Therapy-induced stimulation of angiogenic molecules can promote
tumor angiogenesis leading to enhanced
tumor growth and
cancer metastasis. Several standard and emerging
therapies, such as radiation and
photodynamic therapy (
PDT), can induce angiogenic molecules, thus limiting their effectiveness.
PDT is approved for the treatment of several
cancers; however, its induction of
vascular endothelial growth factor (
VEGF) creates conditions favorable to enhanced
tumor growth and
metastasis, therefore mitigating its cytotoxic and antivascular effects. This is the first report showing that subcurative
PDT in an orthotopic model of
prostate cancer (LNCaP) increases not only
VEGF secretion (2.1-fold) but also the fraction of animals with
lymph node metastases.
PDT followed by administration of an
antiangiogenic agent,
TNP-470, abolished this increase and reduced local
tumor growth.
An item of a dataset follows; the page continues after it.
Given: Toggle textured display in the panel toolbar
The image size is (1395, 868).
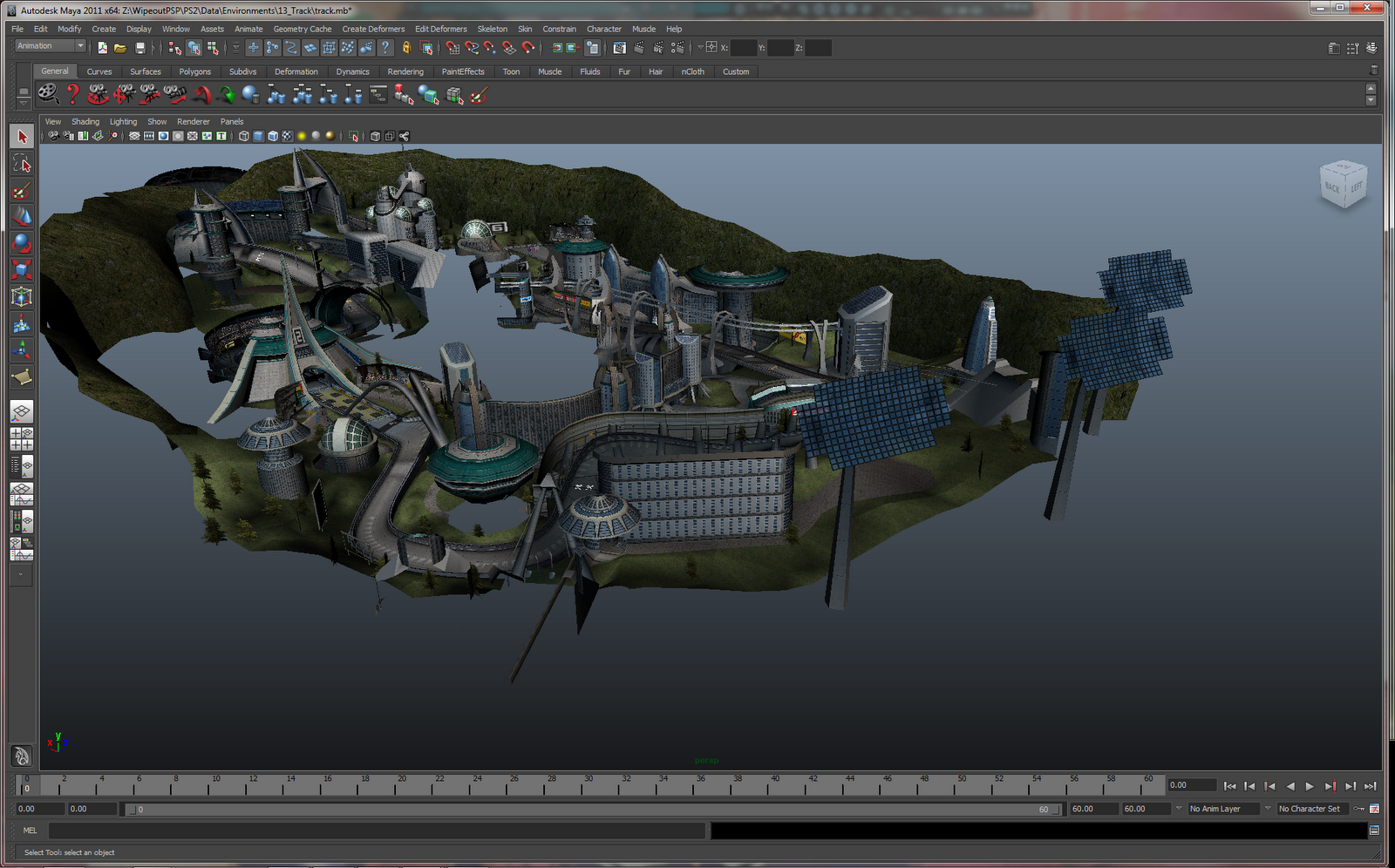Looking at the screenshot, I should click(287, 136).
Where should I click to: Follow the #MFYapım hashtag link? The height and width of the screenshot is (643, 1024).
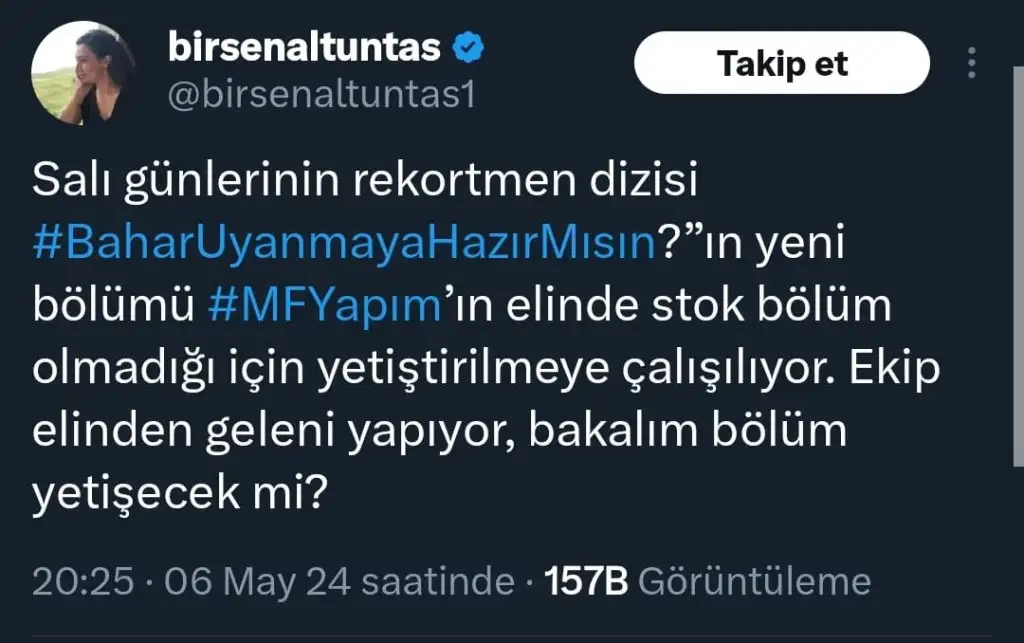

On the other hand, administration of
TNP-470 before
PDT was less effective at local
tumor control. In addition, animals in all groups, except in the
PDT +
TNP-470 group, had a
weight loss of >3 g at the time of sacrifice; the weight of the animals in the
PDT +
TNP-470 group did not change. The significant reduction (P < 0.05) in
tumor weight and volume observed between the
PDT +
TNP-470 group and the control group suggests that the combination of
PDT and antiangiogenic treatment administered in the appropriate sequence was not only more effective at controlling local
tumor growth and
metastases but also reduced disease-related toxicities. Such molecular response-based combinations merit further investigations as they enhance both monotherapies and lead to improved treatment outcomes.